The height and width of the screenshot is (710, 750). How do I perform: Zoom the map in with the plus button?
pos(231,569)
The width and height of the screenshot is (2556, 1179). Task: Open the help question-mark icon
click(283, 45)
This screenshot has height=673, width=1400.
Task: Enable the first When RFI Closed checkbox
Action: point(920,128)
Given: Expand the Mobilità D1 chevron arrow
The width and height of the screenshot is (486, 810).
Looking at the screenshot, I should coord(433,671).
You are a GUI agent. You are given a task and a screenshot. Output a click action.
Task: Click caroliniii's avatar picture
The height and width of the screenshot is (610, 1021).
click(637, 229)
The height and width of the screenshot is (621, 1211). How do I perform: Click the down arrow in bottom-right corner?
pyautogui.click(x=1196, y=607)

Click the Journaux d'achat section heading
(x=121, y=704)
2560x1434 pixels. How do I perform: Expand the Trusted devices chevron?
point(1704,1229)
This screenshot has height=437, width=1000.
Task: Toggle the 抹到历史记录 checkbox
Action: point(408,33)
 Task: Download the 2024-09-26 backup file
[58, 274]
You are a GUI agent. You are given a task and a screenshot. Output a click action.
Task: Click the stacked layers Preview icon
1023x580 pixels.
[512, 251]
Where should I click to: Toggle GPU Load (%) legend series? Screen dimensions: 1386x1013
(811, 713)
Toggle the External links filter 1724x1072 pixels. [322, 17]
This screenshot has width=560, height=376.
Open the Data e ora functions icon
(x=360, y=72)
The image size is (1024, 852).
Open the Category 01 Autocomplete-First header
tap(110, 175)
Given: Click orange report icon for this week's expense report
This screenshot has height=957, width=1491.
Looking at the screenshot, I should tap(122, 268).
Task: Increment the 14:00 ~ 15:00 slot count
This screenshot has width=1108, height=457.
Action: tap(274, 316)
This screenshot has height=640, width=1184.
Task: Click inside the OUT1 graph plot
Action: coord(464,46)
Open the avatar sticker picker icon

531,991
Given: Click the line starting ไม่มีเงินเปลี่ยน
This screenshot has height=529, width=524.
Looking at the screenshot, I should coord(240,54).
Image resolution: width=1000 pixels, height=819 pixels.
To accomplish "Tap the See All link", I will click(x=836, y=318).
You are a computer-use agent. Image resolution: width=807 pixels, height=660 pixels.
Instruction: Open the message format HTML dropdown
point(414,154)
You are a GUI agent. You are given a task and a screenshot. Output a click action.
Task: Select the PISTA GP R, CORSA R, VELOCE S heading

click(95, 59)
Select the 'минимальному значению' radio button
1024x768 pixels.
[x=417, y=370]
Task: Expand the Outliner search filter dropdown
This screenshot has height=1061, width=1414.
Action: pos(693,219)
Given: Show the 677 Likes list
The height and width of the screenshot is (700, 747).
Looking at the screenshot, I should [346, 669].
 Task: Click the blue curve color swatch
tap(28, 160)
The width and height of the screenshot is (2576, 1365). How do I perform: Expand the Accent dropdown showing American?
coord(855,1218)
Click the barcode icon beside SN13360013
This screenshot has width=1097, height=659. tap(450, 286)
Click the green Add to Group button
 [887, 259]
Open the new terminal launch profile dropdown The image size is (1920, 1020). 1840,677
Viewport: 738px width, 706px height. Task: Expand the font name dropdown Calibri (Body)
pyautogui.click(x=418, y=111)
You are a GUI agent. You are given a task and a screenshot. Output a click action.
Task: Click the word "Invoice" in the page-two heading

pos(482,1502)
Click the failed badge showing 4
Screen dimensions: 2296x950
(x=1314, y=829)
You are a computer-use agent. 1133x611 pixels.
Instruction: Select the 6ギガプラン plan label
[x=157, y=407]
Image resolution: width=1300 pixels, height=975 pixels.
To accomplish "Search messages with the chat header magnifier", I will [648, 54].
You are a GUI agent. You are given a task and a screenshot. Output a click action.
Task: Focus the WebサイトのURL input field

▸ Exercise objective: Locate all lines in the listing above with the word "size". Copy them.

▸ Exercise result:
The image size is (1024, 852).
Open the new terminal launch profile dropdown The image size is (1920, 1020). 1840,677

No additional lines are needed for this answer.